The medical record review revealed a physician's order dated 04/14/16 that stated to weigh the patient every day.
The medical record review revealed the patient was not weighed on 04/16/16, 04/19/16, 04/20/16, 04/22/16, and 04/25/16.
On 04/28/16 at 2:50 PM in an interview, Staff A confirmed the finding.
2. The medical record review for Patient #1 was completed on 04/28/16. The review revealed the patient was admitted on 04/18/16 with diagnoses of diabetes, cerebral vascular accident, aspiration pneumonia, and necrotizing fasciitis.
The review revealed a physician's order dated 04/18/16 to cleanse with normal saline the left scrotum, pat dry, cover with a dry sterile dressing, secure with mesh underpants, and change daily.

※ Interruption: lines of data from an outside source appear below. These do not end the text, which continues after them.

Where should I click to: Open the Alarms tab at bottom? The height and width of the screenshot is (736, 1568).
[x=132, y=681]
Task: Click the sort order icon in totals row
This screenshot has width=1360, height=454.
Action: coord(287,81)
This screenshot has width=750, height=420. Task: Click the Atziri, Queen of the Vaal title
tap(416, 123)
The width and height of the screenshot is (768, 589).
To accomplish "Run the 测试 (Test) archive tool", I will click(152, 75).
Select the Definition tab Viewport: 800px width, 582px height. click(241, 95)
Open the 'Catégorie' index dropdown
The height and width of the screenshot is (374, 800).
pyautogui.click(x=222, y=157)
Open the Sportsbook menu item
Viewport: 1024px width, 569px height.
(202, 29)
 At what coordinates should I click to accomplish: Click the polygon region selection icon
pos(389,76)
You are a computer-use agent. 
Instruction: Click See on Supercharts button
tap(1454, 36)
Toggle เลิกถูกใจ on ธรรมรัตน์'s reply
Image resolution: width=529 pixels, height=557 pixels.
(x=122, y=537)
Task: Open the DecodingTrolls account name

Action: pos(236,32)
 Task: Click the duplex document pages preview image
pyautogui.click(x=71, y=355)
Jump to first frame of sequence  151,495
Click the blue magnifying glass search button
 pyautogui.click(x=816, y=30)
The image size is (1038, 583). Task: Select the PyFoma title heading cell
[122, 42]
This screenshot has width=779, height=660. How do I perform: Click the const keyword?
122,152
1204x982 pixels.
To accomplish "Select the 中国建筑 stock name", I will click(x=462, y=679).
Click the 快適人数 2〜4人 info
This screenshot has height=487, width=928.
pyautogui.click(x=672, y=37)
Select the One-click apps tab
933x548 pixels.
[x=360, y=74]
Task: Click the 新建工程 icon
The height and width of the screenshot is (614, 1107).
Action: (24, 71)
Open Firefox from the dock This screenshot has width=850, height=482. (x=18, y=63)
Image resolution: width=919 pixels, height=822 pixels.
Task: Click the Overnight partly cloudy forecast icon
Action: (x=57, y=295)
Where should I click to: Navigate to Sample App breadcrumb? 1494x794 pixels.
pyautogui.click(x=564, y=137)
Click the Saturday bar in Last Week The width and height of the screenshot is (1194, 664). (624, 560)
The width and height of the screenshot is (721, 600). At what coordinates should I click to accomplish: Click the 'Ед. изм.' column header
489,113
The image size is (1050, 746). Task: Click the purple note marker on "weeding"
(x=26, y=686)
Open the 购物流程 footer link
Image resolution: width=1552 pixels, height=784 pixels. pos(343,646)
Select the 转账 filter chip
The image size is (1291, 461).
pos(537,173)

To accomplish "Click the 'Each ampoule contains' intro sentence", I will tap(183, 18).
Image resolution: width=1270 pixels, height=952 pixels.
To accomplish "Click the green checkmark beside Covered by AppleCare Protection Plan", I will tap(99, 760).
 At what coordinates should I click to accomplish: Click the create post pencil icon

The medical record review did not reveal where the dressing was changed on 04/24/16, 04/25/16, and 04/26/16.
On 04/27/16 at 11:00 AM in an interview, Staff B said she didn't know whether the patient had a dressing to his scrotum or not.
3. The medical record review for Patient #9 was completed on 04/29/16. The medical record review revealed the 72-year-old patient was admitted to the facility on 03/01/16 with diagnoses of acute respiratory failure, encephalopathy secondary to respiratory failure, heparin induced thrombocytopenia, sepsis, deep venous thrombosis, anemia, thoracic spondylosis, renal failure, and history of alcoholism.
A review of the patient's history and physical dictated on 03/02/16 was completed on 04/29/16. The review revealed the patient was admitted for respiratory failure, hemodialysis, chronic medical conditions, and rehabilitation. The history and physical stated he had had a prolonged operation for spinal surgery after which he was difficult to extubate and what followed was a "complicated" course of hospitalization prior to admission to this facility. This included "profuse" tracheal bleeding that required a bronchoscopy after insertion of a feeding tube.
The medical record review revealed the patient was discharged to an extended care facility on 04/11/16.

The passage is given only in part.